New European-based updated guidelines call for the use of posterior partial fundoplication as the surgical option for patients with gastroesophageal reflux disease (GERD).
Surgery is an option for patients with GERD who wish to avoid medication, as well as for patients with persistent symptoms despite medication. The most established antireflux operation is laparoscopic Nissen, which is also associated with dysphagia in approximately 13% of patients beyond 1 year following surgery. While partial fundoplications are an alternative, there are concerns about their long-term effectiveness for reflux control.
With several options available for surgical management of adult patients with GERD, previous guidelines and systematic reviews have focused on the effects of total fundoplication compared to the pooled effects of different techniques of partial fundoplication.
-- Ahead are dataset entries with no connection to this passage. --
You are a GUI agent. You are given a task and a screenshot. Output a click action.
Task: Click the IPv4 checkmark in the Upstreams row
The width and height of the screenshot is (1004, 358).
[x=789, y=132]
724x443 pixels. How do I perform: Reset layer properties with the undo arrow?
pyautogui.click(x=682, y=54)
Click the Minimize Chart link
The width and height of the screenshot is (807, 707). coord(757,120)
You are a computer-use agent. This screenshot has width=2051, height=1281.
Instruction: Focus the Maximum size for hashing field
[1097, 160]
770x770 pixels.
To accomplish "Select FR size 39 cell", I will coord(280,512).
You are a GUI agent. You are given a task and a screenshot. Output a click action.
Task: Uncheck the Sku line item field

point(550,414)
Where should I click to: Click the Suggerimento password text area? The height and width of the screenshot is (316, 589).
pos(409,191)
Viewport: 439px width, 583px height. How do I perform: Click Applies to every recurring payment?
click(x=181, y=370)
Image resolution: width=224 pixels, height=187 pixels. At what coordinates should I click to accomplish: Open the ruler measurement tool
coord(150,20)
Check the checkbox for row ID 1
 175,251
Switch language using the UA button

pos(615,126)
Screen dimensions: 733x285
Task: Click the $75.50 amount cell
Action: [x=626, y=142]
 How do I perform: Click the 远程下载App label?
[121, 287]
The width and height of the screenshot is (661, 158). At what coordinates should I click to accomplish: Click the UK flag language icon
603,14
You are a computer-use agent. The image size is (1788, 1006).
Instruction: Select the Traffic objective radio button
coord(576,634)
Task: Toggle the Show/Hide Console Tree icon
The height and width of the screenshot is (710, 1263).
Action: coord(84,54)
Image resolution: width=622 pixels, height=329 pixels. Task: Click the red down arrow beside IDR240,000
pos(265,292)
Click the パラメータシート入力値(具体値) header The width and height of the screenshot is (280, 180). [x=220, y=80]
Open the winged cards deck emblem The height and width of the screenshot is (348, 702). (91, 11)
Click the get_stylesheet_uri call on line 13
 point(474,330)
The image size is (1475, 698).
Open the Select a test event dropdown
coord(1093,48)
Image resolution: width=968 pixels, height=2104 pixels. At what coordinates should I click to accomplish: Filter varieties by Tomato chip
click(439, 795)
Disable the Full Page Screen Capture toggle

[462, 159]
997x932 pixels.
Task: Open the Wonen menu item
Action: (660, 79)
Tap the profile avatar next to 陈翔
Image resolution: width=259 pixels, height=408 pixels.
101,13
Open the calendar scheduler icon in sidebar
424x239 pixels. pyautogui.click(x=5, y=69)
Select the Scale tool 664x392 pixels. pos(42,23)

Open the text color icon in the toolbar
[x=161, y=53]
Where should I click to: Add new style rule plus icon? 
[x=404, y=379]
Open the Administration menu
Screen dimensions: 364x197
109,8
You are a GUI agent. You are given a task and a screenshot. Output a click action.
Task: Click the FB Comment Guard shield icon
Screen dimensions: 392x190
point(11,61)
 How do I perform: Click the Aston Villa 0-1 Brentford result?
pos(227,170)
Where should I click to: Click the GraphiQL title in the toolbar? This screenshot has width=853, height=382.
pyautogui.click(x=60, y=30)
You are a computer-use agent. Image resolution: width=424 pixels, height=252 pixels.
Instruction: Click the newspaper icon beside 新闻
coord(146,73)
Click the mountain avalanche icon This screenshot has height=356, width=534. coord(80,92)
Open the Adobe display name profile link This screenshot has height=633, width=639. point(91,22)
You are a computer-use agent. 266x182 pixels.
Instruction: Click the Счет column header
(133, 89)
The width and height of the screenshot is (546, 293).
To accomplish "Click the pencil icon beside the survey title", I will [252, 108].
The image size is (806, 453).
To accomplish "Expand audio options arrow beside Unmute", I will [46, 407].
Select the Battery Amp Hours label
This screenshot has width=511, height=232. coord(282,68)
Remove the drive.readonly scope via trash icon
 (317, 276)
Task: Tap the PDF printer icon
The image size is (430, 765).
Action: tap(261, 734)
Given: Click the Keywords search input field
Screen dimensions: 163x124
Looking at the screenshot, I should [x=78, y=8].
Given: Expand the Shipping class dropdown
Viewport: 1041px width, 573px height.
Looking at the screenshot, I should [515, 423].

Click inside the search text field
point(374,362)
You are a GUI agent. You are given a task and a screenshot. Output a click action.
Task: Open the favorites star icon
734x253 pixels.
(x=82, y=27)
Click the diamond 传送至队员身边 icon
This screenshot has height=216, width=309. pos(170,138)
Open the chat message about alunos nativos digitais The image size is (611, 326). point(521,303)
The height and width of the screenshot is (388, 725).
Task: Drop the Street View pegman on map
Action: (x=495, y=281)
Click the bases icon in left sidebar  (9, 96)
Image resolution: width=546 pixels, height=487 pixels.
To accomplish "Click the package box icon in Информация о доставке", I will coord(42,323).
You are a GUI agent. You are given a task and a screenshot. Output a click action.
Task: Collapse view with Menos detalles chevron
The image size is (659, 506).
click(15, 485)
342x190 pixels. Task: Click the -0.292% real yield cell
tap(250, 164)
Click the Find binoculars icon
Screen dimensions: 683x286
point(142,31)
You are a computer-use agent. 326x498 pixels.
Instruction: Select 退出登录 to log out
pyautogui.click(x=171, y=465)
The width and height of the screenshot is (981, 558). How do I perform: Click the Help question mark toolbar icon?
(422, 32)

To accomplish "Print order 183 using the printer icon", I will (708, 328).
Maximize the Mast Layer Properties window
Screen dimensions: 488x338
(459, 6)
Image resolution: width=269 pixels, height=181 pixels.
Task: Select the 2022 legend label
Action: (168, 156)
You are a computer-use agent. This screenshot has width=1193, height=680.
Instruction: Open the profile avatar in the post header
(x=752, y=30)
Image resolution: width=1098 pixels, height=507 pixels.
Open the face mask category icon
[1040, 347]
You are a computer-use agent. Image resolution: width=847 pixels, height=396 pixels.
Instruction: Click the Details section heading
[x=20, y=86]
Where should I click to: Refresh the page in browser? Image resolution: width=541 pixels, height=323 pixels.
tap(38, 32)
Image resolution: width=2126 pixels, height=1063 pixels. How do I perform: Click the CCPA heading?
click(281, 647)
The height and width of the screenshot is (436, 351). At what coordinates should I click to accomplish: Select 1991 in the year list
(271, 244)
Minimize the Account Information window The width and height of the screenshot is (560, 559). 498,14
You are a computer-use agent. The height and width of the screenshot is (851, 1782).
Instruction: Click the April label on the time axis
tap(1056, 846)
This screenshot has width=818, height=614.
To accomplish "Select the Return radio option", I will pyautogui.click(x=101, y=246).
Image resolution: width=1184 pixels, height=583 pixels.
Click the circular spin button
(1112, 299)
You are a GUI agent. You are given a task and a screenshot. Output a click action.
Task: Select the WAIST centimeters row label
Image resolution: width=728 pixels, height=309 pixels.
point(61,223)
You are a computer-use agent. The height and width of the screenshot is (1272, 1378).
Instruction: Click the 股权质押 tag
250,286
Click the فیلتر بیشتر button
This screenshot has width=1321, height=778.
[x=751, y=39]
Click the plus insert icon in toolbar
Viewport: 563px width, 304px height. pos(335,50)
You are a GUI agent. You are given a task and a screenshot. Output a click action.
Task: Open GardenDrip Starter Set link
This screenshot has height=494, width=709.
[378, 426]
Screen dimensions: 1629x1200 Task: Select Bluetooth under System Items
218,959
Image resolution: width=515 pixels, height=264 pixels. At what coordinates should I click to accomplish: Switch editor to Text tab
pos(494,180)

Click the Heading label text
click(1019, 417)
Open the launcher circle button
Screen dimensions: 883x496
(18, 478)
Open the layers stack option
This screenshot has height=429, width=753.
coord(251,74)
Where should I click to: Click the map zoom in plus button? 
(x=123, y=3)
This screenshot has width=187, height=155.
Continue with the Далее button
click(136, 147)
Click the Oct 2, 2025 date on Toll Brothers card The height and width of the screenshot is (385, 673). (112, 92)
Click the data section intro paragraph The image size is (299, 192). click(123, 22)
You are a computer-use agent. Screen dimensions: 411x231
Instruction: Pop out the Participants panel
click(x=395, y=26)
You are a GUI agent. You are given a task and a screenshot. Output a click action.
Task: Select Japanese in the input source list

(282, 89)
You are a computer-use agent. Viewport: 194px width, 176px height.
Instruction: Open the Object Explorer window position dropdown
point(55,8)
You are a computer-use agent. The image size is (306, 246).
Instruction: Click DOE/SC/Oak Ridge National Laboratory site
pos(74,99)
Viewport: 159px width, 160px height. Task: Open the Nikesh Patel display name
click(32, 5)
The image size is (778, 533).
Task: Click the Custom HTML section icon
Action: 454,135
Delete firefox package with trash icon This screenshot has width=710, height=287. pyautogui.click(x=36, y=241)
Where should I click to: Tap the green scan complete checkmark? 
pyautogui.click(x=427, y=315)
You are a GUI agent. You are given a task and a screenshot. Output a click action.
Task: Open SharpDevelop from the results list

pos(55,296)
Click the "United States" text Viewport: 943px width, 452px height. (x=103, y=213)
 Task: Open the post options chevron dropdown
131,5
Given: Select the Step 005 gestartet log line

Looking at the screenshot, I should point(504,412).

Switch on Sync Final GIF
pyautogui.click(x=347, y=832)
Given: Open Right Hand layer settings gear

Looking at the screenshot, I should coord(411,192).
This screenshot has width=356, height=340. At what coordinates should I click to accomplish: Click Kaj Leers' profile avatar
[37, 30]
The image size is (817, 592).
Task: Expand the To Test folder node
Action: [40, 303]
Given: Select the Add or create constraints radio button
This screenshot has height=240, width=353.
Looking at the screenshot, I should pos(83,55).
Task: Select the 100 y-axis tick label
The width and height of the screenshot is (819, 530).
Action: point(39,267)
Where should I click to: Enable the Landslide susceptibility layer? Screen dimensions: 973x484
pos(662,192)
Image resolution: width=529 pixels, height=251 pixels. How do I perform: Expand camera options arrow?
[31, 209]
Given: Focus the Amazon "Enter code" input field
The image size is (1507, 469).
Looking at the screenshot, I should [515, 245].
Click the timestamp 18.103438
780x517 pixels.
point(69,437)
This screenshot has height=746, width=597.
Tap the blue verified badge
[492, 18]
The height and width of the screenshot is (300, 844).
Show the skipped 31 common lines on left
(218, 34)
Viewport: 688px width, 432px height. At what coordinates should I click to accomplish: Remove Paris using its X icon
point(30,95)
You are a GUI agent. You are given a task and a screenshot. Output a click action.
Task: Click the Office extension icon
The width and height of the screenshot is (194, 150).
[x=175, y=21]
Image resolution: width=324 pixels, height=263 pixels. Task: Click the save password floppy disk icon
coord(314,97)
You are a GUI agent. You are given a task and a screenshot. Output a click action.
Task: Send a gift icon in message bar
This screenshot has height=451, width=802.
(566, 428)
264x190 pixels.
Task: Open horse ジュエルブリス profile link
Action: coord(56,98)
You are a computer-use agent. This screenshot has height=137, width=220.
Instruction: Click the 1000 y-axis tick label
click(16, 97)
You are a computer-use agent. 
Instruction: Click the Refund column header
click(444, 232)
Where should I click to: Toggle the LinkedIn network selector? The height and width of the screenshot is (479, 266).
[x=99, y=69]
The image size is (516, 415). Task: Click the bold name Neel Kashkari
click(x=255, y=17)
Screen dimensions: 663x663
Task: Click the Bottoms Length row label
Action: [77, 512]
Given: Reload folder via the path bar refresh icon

An international, multidisciplinary panel of surgeons, gastroenterologists, and a patient representative, led by Sheraz Markar, MSc, PhD, Nuffield Department of Surgery, University of Oxford, developed evidence-informed, trustworthy, pertinent recommendations for the use of total, posterior partial, and anterior partial fundoplications for the management of adult patients with GERD.
The new recommendations call for posterior partial fundoplication over total posterior or anterior 90° fundoplication in adult patients with GERD and anterior >90° fundoplication as an alternative.
“We suggest posterior partial fundoplication over total posterior or anterior 90° fundoplication in adult patients with gastroesophageal reflux disease,” the authors wrote. “Anterior >90° fundoplication is suggested as an alternative, although relevant comparative evidence is limited (weak recommendation).”
While total fundoplication is the most frequently performed antireflux surgery in Europe, the authors suggest offering posterior partial fundoplication in their services to reduce the risk of short-term complications and long-term dysphagia, as well as lowering the risk of major complications and reoperations.
The reccomendations also might have an impact on future studies.
“Researchers in the field of antireflux surgery are advised to collect and report a minimum of critical and important outcomes, including major and minor complications, ideally graded using the Clavien-Dindo classification; heartburn; regurgitation; dysphagia; gas-bloat; ability to belch; reoperation; use of antacids; and, importantly, quality of life,” the authors wrote.
The updated reccomendations are based on 43 reports from the original review, with 8 additional reports. The final updated recommendations included 49 reports of 31 randomized trials.
In the updated systematic review, network meta-analysis, and evidence appraisal, the investigators used the GRADE approach and the Confidence in Network Meta-Analysis methodologies.
The team reached a unanimous consensus using an evidence-to-decision framework to select among multiple interventions and a Delphi process to formulate the recommendations.
“This rapid guideline was developed in line with highest methodological standards and provides evidence-informed recommendations on the surgical management of GERD,” the authors wrote. “It provides user-friendly decision aids to inform healthcare professionals' and patients' decision making.
There is a planned update to these guidelines expected in 2028.
The study, “UEG and EAES rapid guideline: Update systematic review, network meta-analysis, CINeMA and GRADE assessment, and evidence-informed European recommendations on surgical management of GERD,” was published online in the United European Gastroenterology Journal.